Alexei Starovoitov <alexei.starovoitov@xxxxxxxxx> · Thu, 1 Sep 2022 20:29:12 -0700

On Fri, Sep 02, 2022 at 01:40:29AM +0000, Delyan Kratunov wrote:
> On Thu, 2022-09-01 at 17:12 -0700, Alexei Starovoitov wrote:
> > On Thu, Sep 01, 2022 at 10:46:09PM +0000, Delyan Kratunov wrote:
> > > On Wed, 2022-08-31 at 20:55 -0700, Alexei Starovoitov wrote:
> > > > On Wed, Aug 31, 2022 at 2:02 PM Delyan Kratunov <delyank@xxxxxx> wrote:
> > > > > Given that tracing programs can't really maintain their own freelists safely (I think
> > > > > they're missing the building blocks - you can't cmpxchg kptrs),
> > > > 
> > > > Today? yes, but soon we will have link lists supported natively.
> > > > 
> > > > > I do feel like
> > > > > isolated allocators are a requirement here. Without them, allocations can fail and
> > > > > there's no way to write a reliable program.
> > > > 
> > > > Completely agree that there should be a way for programs
> > > > to guarantee availability of the element.
> > > > Inline allocation can fail regardless whether allocation pool
> > > > is shared by multiple programs or a single program owns an allocator.
> > > 
> > > I'm not sure I understand this point. 
> > > If I call bpf_mem_prefill(20, type_id(struct foo)), I would expect the next 20 allocs
> > > for struct foo to succeed. In what situations can this fail if I'm the only program
> > > using it _and_ I've calculated the prefill amount correctly?
> > > 
> > > Unless you're saying that the prefill wouldn't adjust the freelist limits, in which
> > > case, I think that's a mistake - prefill should effectively _set_ the freelist
> > > limits.
> > 
> > There is no prefill implementation today, so we're just guessing, but let's try.
> 
> Well, initial capacity was going to be part of the map API, so I always considered it
> part of the same work.
> 
> > prefill would probably have to adjust high-watermark limit.
> > That makes sense, but for how long? Should the watermark go back after time
> > or after N objects were consumed?
> 
> Neither, if you want your pool of objects to not vanish from under you.
> 
> > What prefill is going to do? Prefill on current cpu only ?
> > but it doesn't help the prog to be deterministic in consuming them.
> > Prefill on all cpu-s? That's possible,
> > but for_each_possible_cpu() {irq_work_queue_on(cpu);}
> > looks to be a significant memory and run-time overhead.
> 
> No, that's overkill imo, especially on 100+ core systems.
> I was imagining the allocator consuming the current cpu freelist first, then stealing
> from other cpus, and only if they are empty, giving up and scheduling irq_work. 

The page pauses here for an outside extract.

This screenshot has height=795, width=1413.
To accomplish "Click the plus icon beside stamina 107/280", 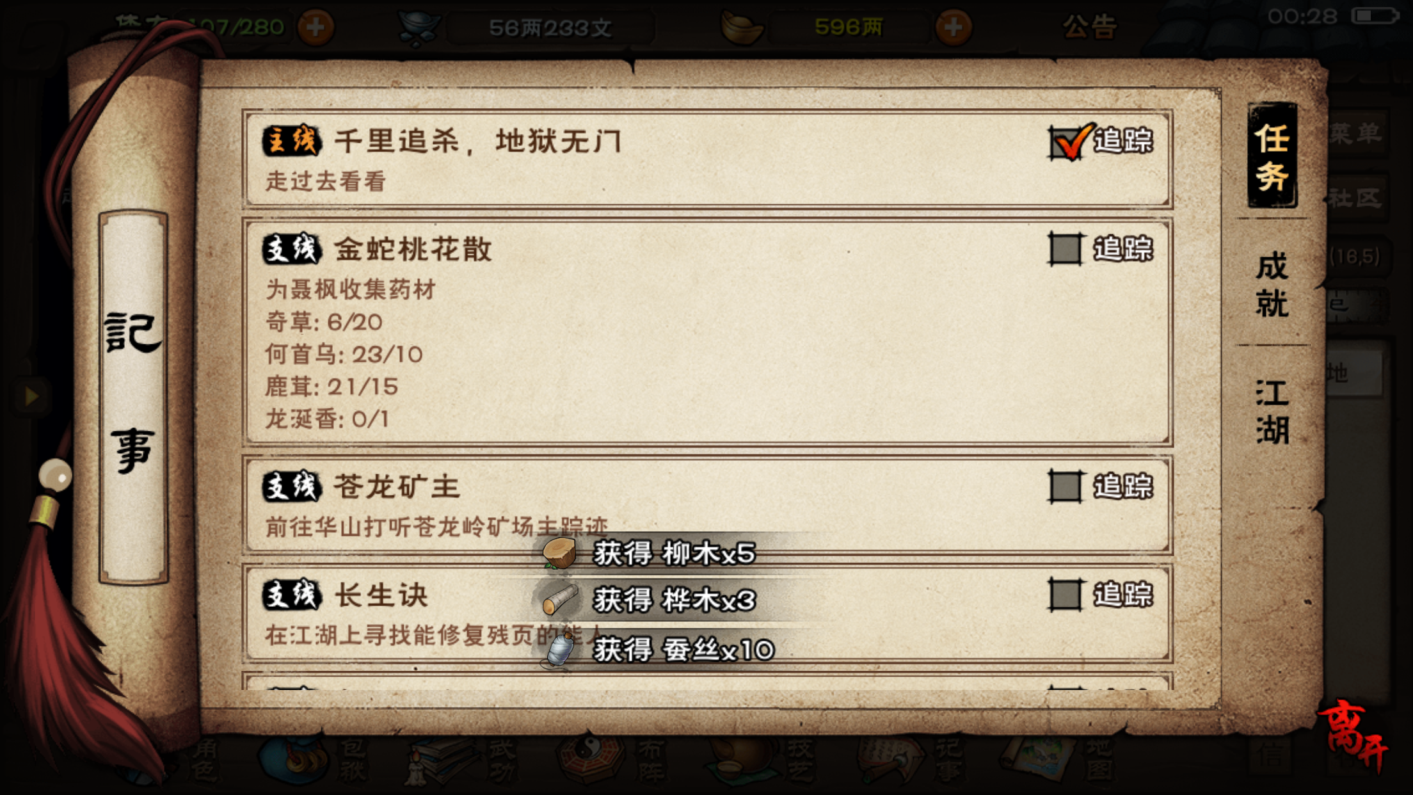I will pyautogui.click(x=315, y=27).
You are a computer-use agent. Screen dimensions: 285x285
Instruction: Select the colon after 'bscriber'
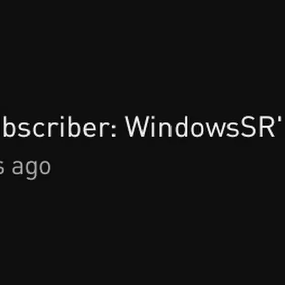tap(113, 130)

stealing from other cpus?!
That's certainly out of scope for bpf_mem_alloc as it's implemented.
Stealing from other cpus would require a redesign.

> A little complex to implement but it's possible. It does require atomics everywhere
> though.

atomic everywhere and many more weeks of thinking and debugging.
kernel/bpf/percpu_freelist.c does stealing from other cpus and it wasn't
trivial to do.

> 
> > When freelist is managed by the program it may contain just N elements
> > that progs needs.
> > 
> > > > In that sense, allowing multiple programs to create an instance
> > > > of an allocator doesn't solve this problem.
> > > > Short free list inside bpf_mem_cache is an implementation detail.
> > > > "prefill to guarantee successful alloc" is a bit out of scope
> > > > of an allocator.
> > > 
> > > I disagree that it's out of scope. This is the only access to dynamic memory from a
> > > bpf program, it makes sense that it covers the requirements of bpf programs,
> > > including prefill/freelist behavior, so all programs can safely use it.
> > > 
> > > > "allocate a set and stash it" should be a separate building block
> > > > available to bpf progs when step "allocate" can fail and
> > > > efficient "stash it" can probably be done on top of the link list.
> > > 
> > > Do you imagine a BPF object that every user has to link into their programs (yuck),
> > > or a different set of helpers? If it's helpers/kfuncs, I'm all for splitting things
> > > this way.
> > 
> > I'm assuming Kumar's proposed list api:
> > struct bpf_list_head head;
> > struct bpf_list_node node;
> > bpf_list_insert(&node, &head);
> > 
> > will work out.
> 
> Given the assumed locking in that design, I don't see how it would help nmi programs
> tbh. This is list_head, we need llist_head, relatively speaking.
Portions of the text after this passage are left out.